Exercise instructions
Please swap "dropdown" for "drop-down" throughout the listing below and write it out again with nothing else changed. Leave out the pictures.

[START Excerpted data]

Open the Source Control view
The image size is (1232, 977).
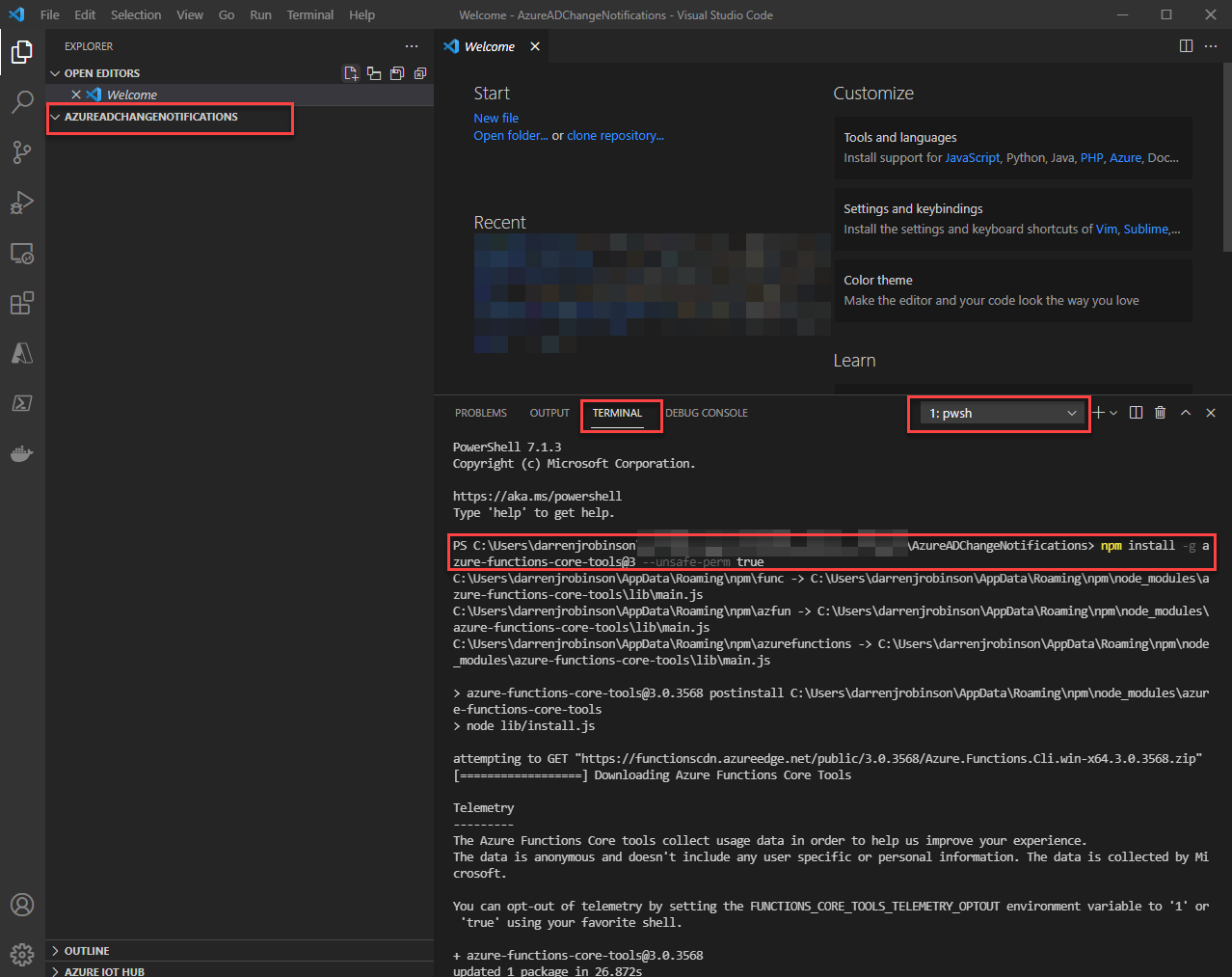tap(21, 152)
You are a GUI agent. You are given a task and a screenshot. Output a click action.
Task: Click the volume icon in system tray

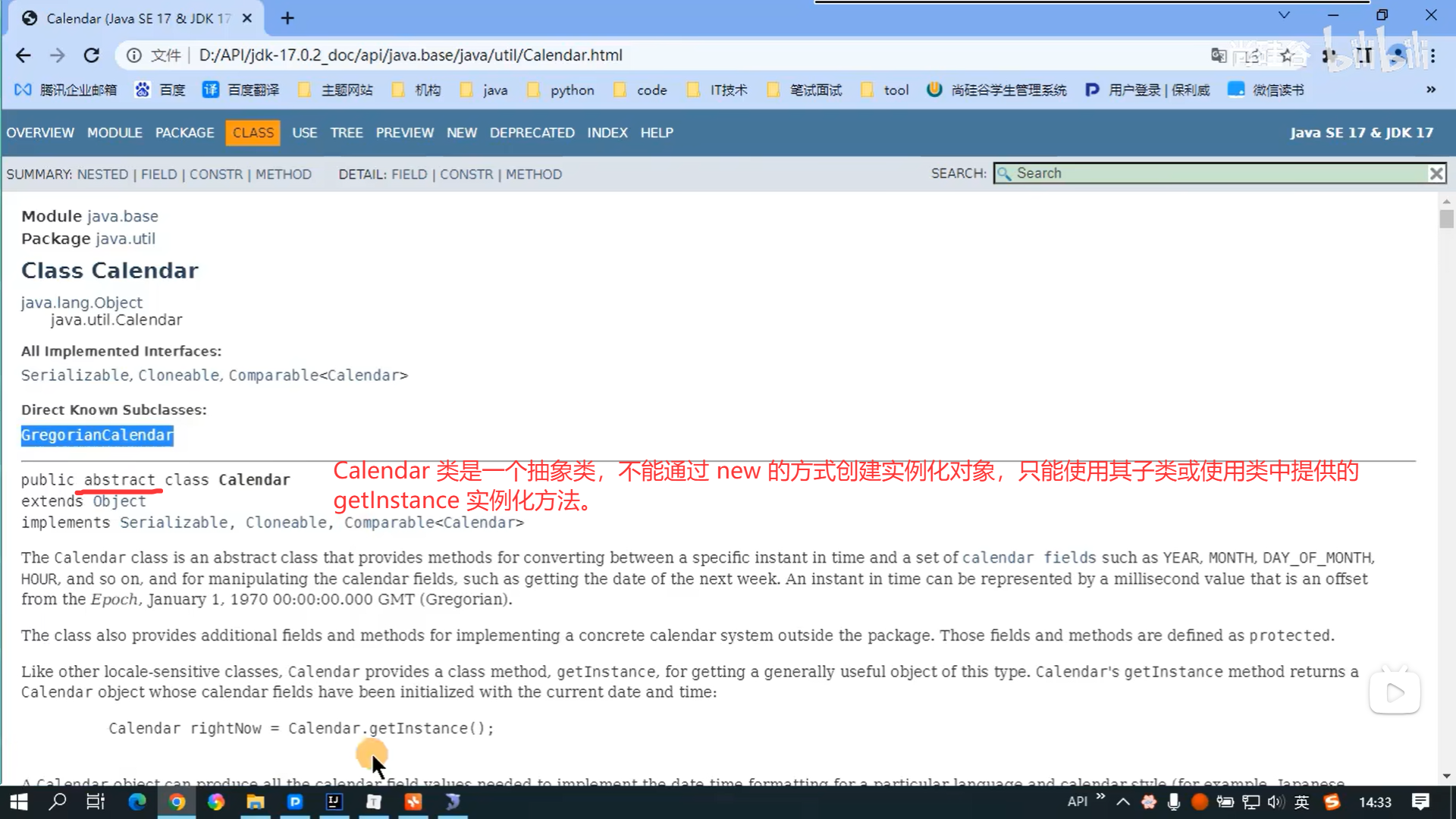click(1276, 802)
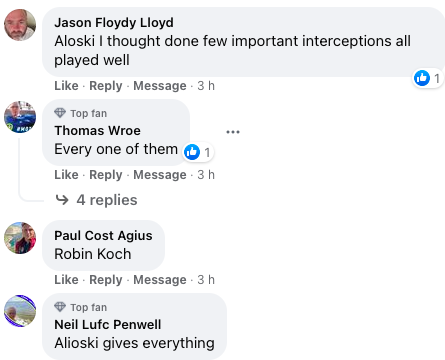Open the three-dot options menu on Thomas Wroe's comment
This screenshot has width=445, height=360.
233,132
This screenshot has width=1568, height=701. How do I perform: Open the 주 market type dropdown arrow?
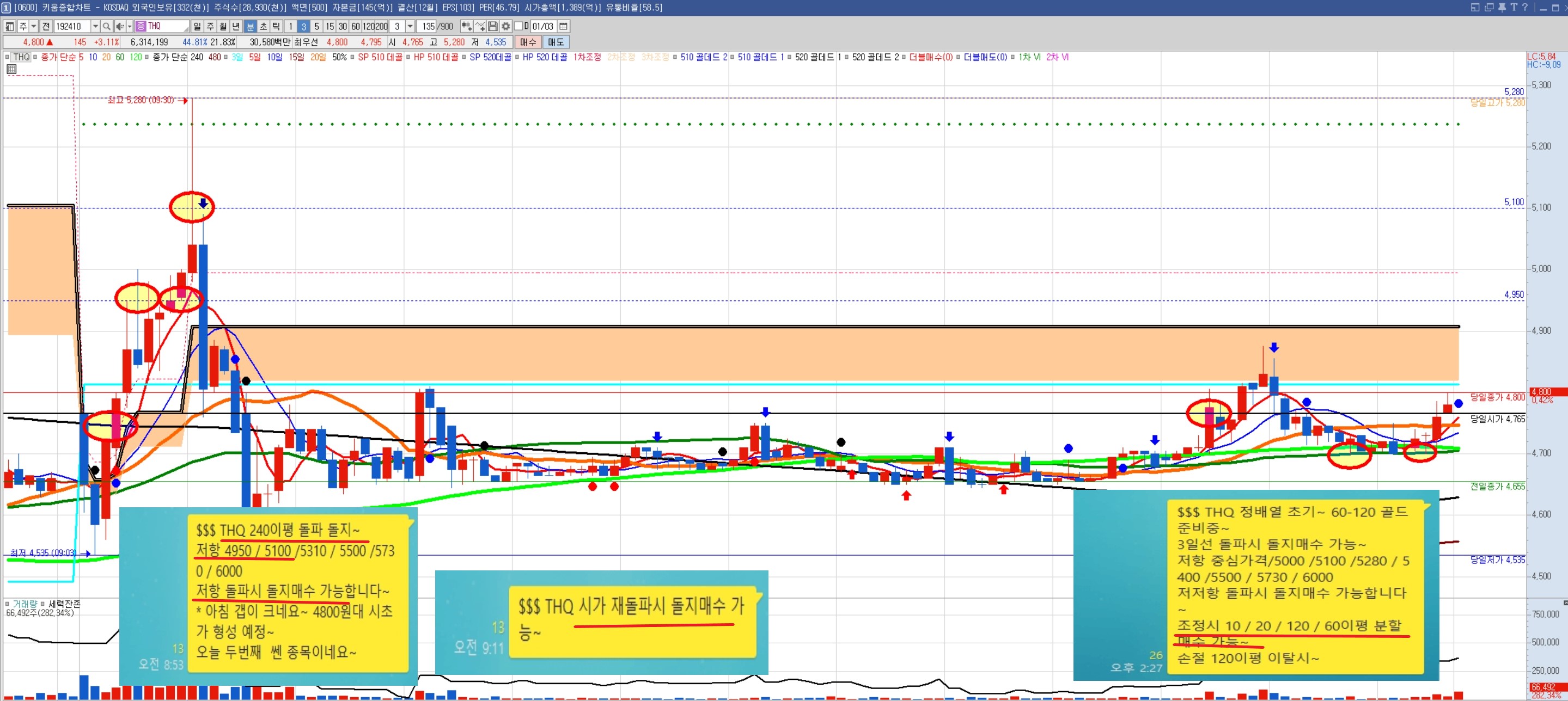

[END Excerpted data]

Expected answer
Open the Source Control view
The image size is (1232, 977).
tap(21, 152)
You are a GUI agent. You are given a task and a screenshot. Output a click action.
Task: Click the volume icon in system tray

click(1276, 802)
Open the three-dot options menu on Thomas Wroe's comment
This screenshot has width=445, height=360.
233,132
This screenshot has width=1568, height=701. How do I perform: Open the 주 market type drop-down arrow?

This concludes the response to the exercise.